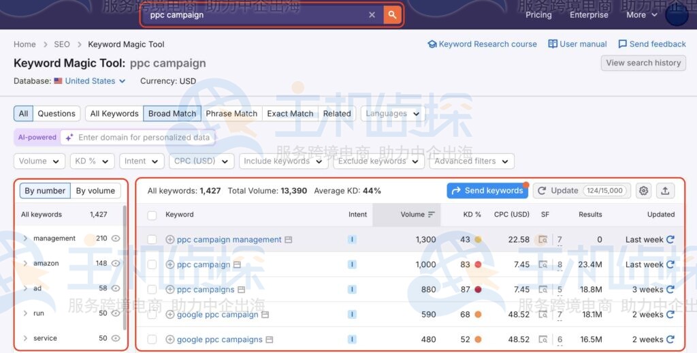This screenshot has width=697, height=353.
Task: Click the export upload icon
Action: coord(665,191)
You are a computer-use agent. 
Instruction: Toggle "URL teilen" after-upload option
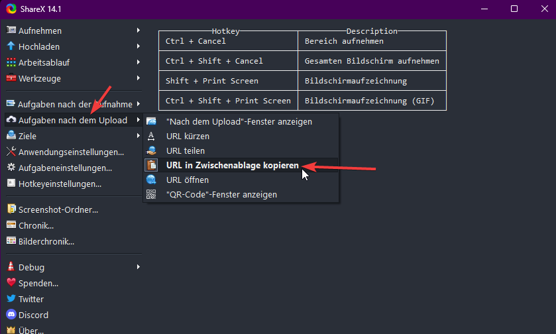point(185,150)
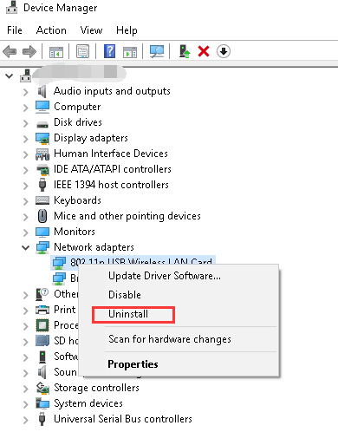Image resolution: width=338 pixels, height=432 pixels.
Task: Open the Action menu
Action: 51,30
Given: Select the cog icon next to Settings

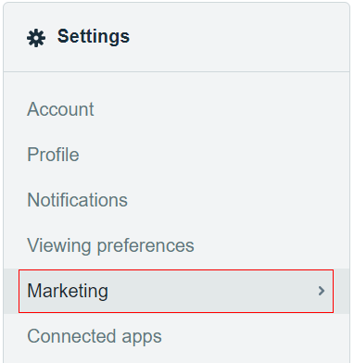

▶ [BRIEF]
Given the listing above, return exactly, and only, the lines from the line with "You are a computer-use agent." through its final line, both included, with the pictures removed.

▶ [RESPONSE TO THIS EXERCISE]
You are a computer-use agent. 
Instruction: Toggle "URL teilen" after-upload option
point(185,150)
Image resolution: width=338 pixels, height=432 pixels.
Task: Open the Action menu
Action: 51,30
Given: Select the cog icon next to Settings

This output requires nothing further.